PROBLEM REQUIREMENTS: Please transcribe, word for word, only the lines from the one containing "The image size is (905, 596)." through the last line of the records below, both included, and leave out every picture.

MATERIAL PROVIDED:
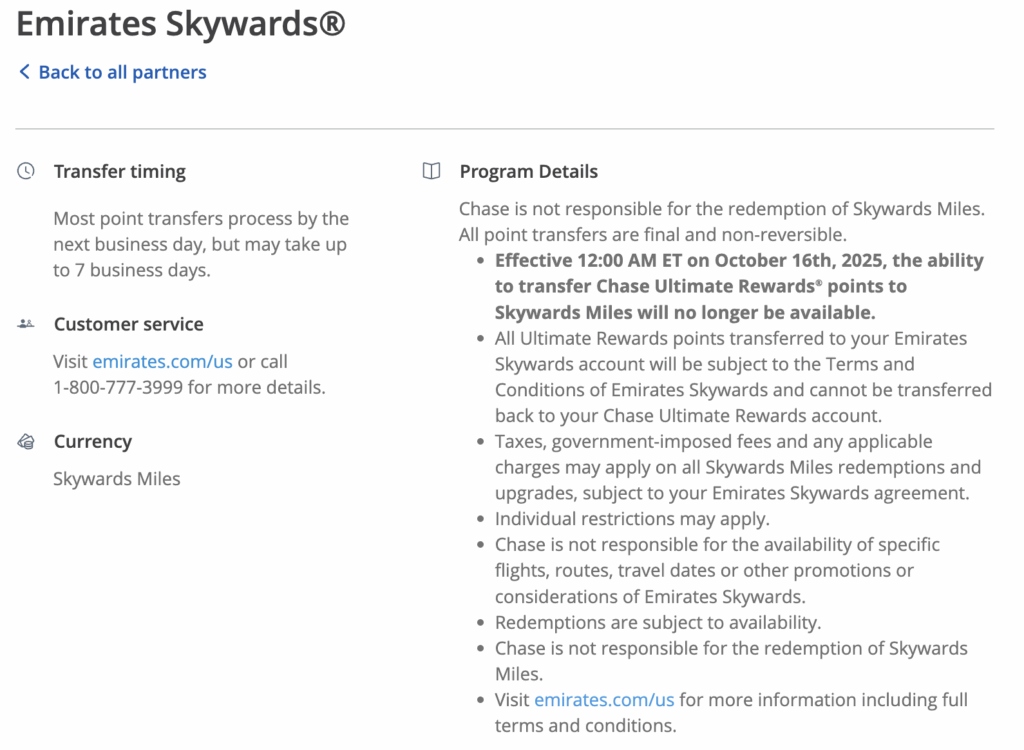Visit emirates.com/us under Customer service
Screen dimensions: 1024x750
162,362
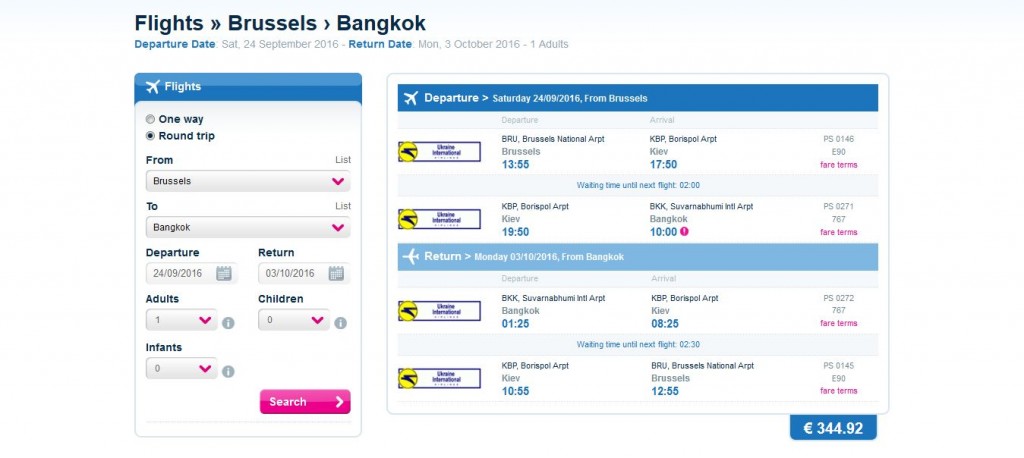Expand the Adults count dropdown
Screen dimensions: 1024x458
click(x=181, y=321)
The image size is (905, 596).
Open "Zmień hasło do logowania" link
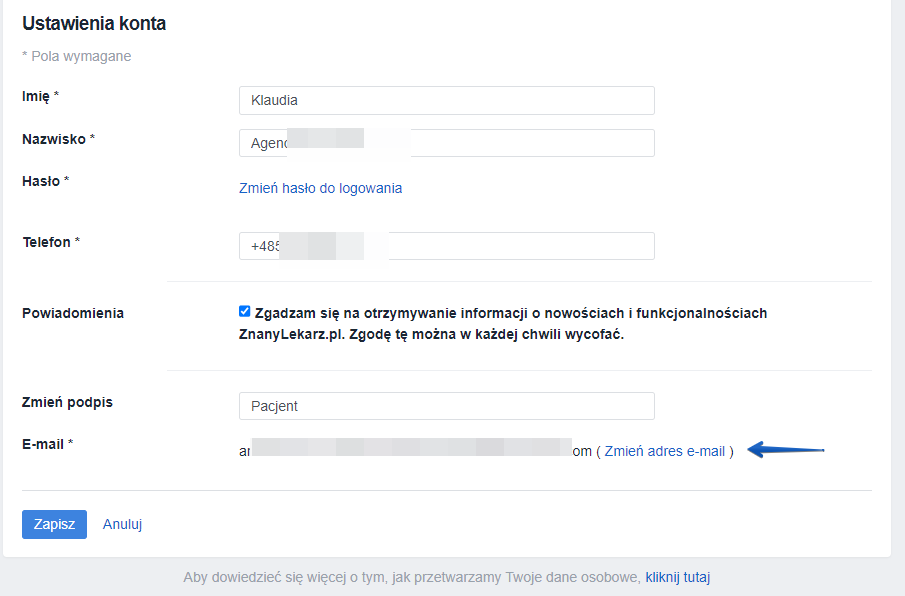click(x=320, y=188)
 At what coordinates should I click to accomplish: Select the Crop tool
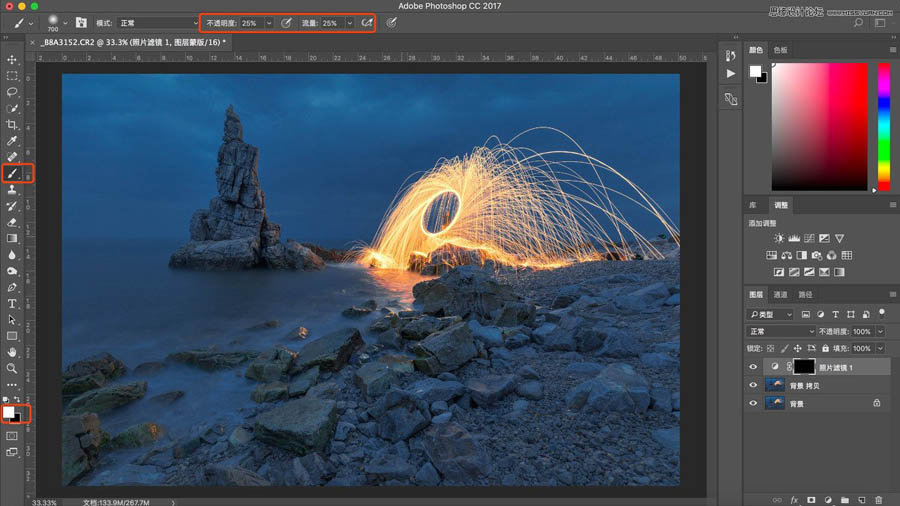click(x=12, y=124)
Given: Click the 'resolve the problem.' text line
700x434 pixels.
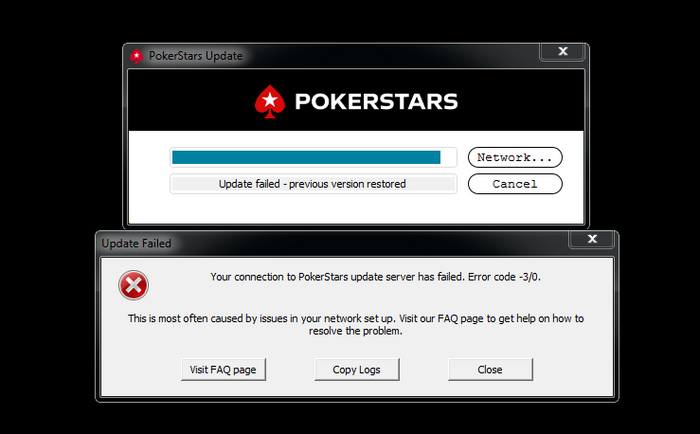Looking at the screenshot, I should coord(356,331).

TASK ANSWER:
The image size is (905, 596).
Open "Zmień hasło do logowania" link
click(x=320, y=188)
 At what coordinates should I click to accomplish: Select the Crop tool
click(x=12, y=124)
Given: Click the 'resolve the problem.' text line
700x434 pixels.
Looking at the screenshot, I should coord(356,331).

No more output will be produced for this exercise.